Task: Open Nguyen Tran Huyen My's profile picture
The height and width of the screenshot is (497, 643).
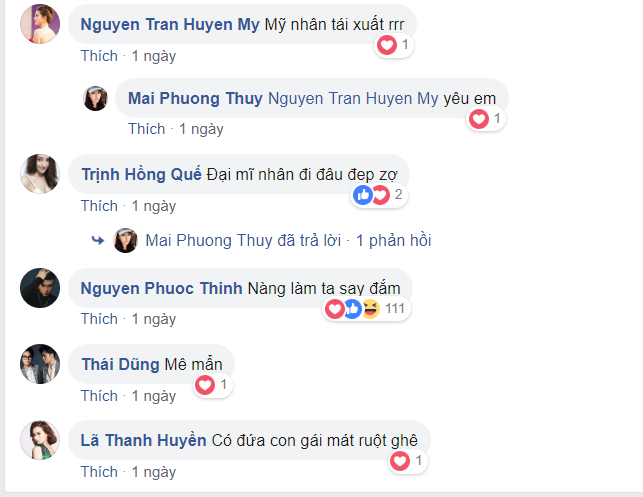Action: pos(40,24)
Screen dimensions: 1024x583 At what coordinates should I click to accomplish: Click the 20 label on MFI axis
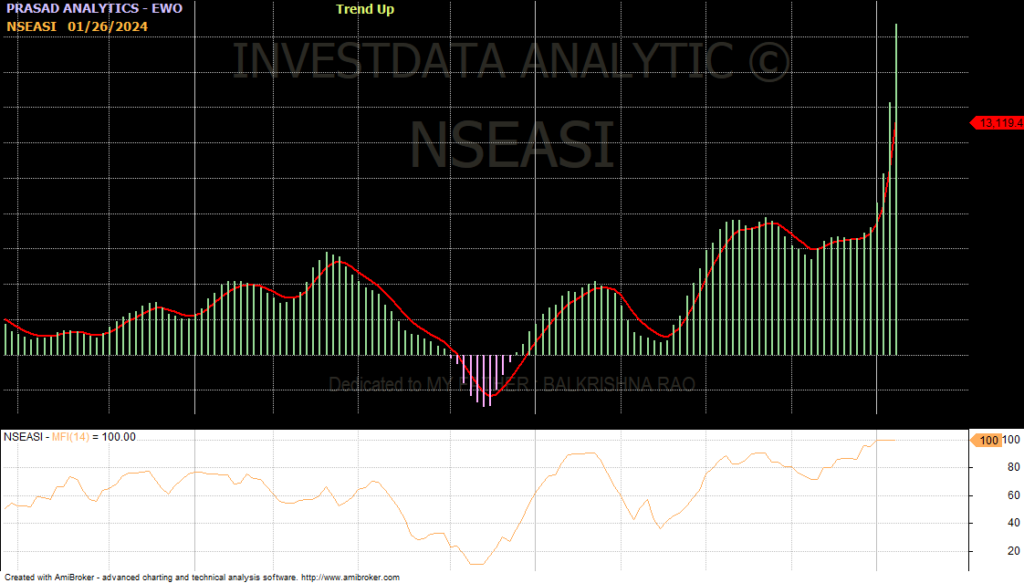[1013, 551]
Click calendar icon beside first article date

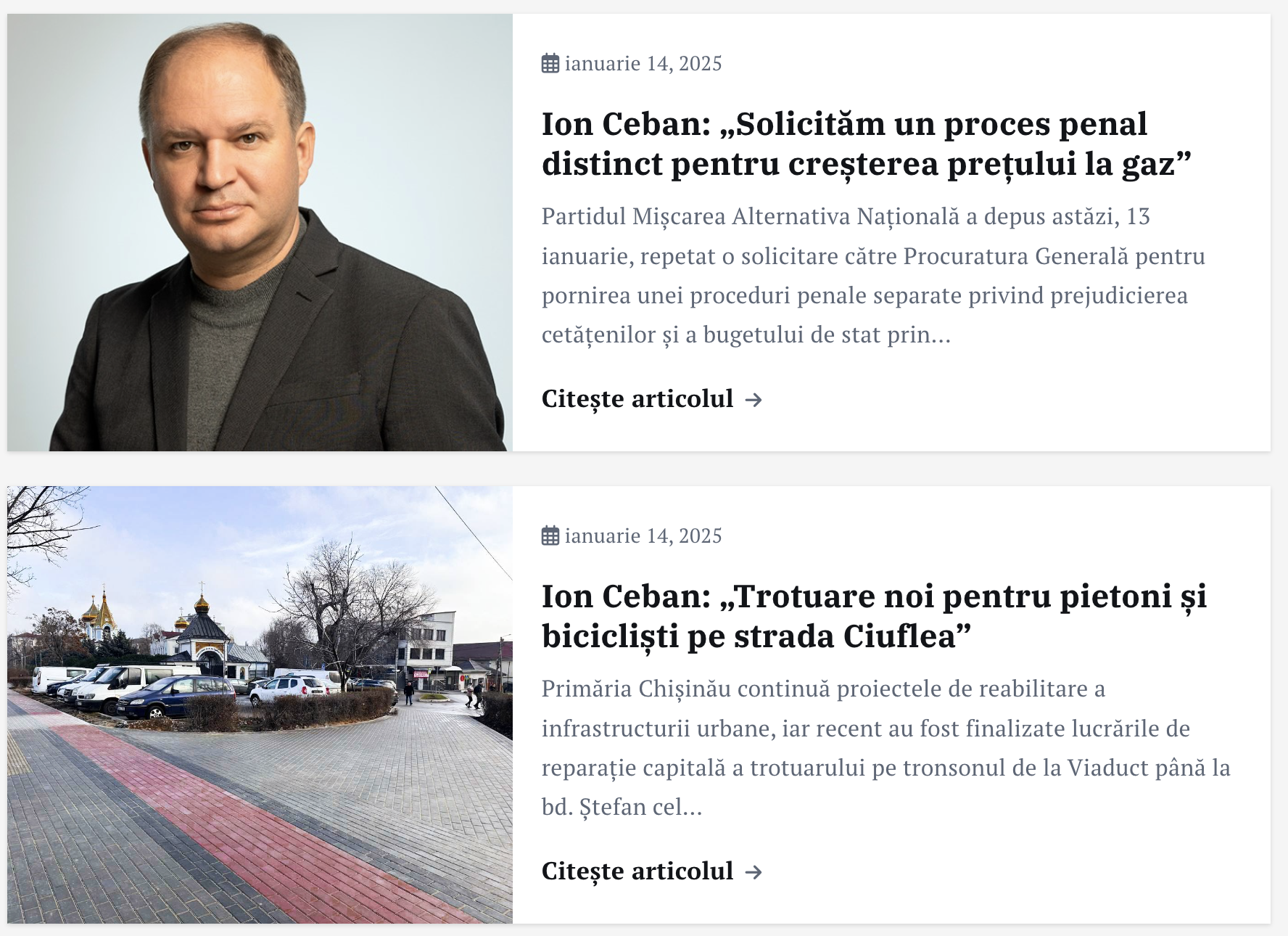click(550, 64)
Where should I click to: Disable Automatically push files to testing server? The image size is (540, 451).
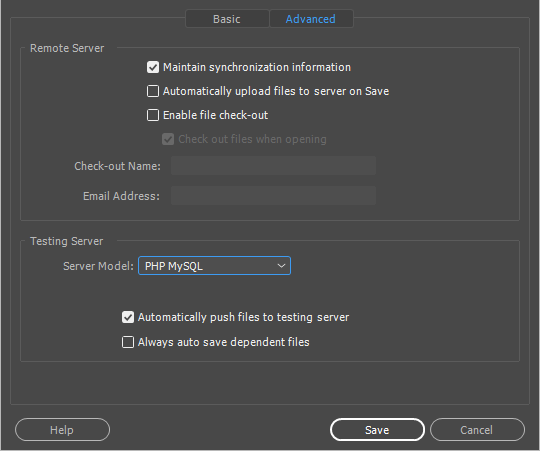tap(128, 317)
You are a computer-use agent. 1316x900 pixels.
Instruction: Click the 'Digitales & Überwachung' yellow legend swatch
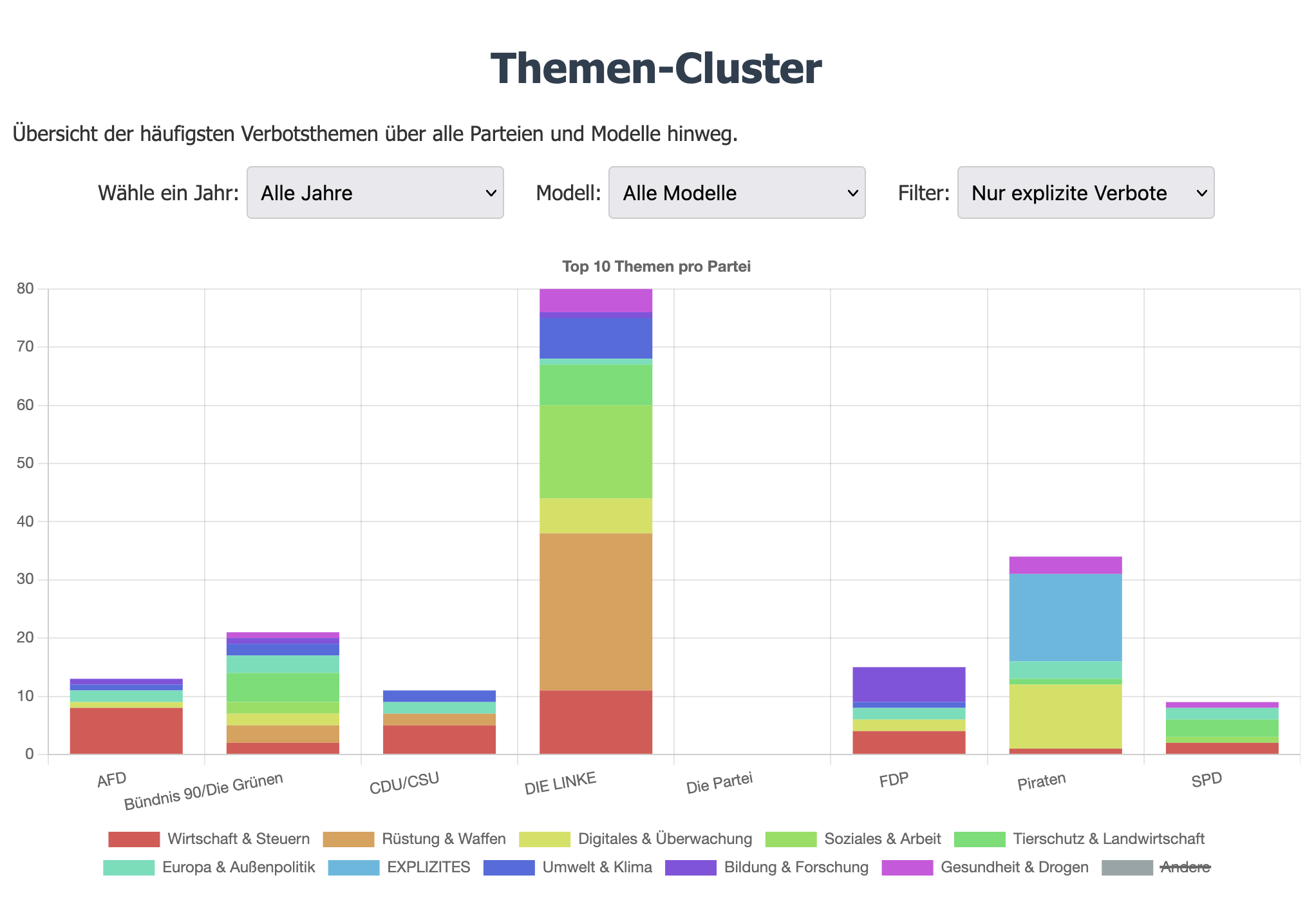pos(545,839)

^^^^^^^^^^^^^^^^

Your instructions: Leave out the pictures and set down all of the data exactly.

Result for this exercise:
Task: Open Nguyen Tran Huyen My's profile picture
The height and width of the screenshot is (497, 643).
Action: pos(40,24)
Screen dimensions: 1024x583 At what coordinates should I click to accomplish: Click the 20 label on MFI axis
[1013, 551]
Click calendar icon beside first article date

click(550, 64)
Where should I click to: Disable Automatically push files to testing server? The image size is (540, 451).
tap(128, 317)
You are a computer-use agent. 1316x900 pixels.
Instruction: Click the 'Digitales & Überwachung' yellow legend swatch
pos(545,839)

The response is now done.